The city did not have to install any new hardware to get NSX up and running; officials installed the platform into its existing VMware infrastructure. Once they configured all the virtual gateways, routers and switches, , Neerings said, it was a matter of migrating them over -- which took about 30 seconds.
“There was no rip-replace configuration. It was just a script that we ran on those virtual machines that just migrated right over,” he said.
NSX acts and appears as a distributed virtual switch within VMware, Harris added. “We had 100-plus servers that we were able to migrate in a matter of seconds from a previous distributed virtual switch to the NSX distributed virtual switch.

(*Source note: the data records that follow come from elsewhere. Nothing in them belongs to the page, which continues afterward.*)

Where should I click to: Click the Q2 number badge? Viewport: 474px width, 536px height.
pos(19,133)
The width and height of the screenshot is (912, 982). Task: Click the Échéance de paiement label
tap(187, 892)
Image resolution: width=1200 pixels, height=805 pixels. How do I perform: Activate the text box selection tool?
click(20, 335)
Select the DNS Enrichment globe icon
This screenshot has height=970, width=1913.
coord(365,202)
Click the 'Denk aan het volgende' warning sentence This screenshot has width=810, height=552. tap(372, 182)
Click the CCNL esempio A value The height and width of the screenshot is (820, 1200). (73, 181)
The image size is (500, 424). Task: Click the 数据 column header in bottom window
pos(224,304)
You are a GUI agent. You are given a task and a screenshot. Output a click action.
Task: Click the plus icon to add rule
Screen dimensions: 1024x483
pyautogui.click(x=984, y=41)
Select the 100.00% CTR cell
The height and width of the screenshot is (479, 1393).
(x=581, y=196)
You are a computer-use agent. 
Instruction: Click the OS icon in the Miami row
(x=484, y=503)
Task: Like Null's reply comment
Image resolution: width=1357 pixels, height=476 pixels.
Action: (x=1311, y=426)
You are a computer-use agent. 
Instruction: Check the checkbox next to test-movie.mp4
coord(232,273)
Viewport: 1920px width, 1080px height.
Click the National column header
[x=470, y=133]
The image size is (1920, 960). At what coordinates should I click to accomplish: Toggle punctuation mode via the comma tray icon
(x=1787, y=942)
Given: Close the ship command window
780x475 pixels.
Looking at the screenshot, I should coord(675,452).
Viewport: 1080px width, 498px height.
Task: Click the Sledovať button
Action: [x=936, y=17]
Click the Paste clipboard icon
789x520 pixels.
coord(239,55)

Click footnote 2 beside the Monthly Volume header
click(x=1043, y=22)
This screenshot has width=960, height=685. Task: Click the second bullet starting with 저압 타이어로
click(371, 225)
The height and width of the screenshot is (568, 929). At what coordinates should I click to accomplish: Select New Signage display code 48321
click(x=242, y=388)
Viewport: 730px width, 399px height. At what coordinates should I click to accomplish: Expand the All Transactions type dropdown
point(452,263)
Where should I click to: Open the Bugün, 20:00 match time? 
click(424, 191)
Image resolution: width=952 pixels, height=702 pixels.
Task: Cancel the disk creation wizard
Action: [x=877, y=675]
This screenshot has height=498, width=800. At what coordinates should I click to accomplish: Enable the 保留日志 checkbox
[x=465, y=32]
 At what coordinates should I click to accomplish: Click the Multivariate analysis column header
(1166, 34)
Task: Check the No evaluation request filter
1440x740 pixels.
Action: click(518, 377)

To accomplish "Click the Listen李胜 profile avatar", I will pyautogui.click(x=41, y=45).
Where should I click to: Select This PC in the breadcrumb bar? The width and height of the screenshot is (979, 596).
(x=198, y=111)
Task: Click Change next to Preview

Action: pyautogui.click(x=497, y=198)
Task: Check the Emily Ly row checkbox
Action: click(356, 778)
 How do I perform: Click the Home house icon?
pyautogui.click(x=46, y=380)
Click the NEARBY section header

Downtime was maybe a ping,” he said. “The other advantage is that it leverages your existing VMware infrastructure so if you need to add more capacity or more bandwidth, it’s simply a matter of adding another host to be able to handle that, which makes it very easy to be able to scale it in a very linear fashion based on your needs.”
Lloyd sees the NSX-driven cost savings coming in three ways: flexibility in redesigns, fewer people needed to manage the implementation, and a reduction in ancillary costs because the city won’t have to procure additional load balancers or firewalls.
“We’re still looking for more problems because it seems a little too easy and straightforward at times,” he said of the platform.
Stephanie Kanowitz is a freelance writer based in northern Virginia.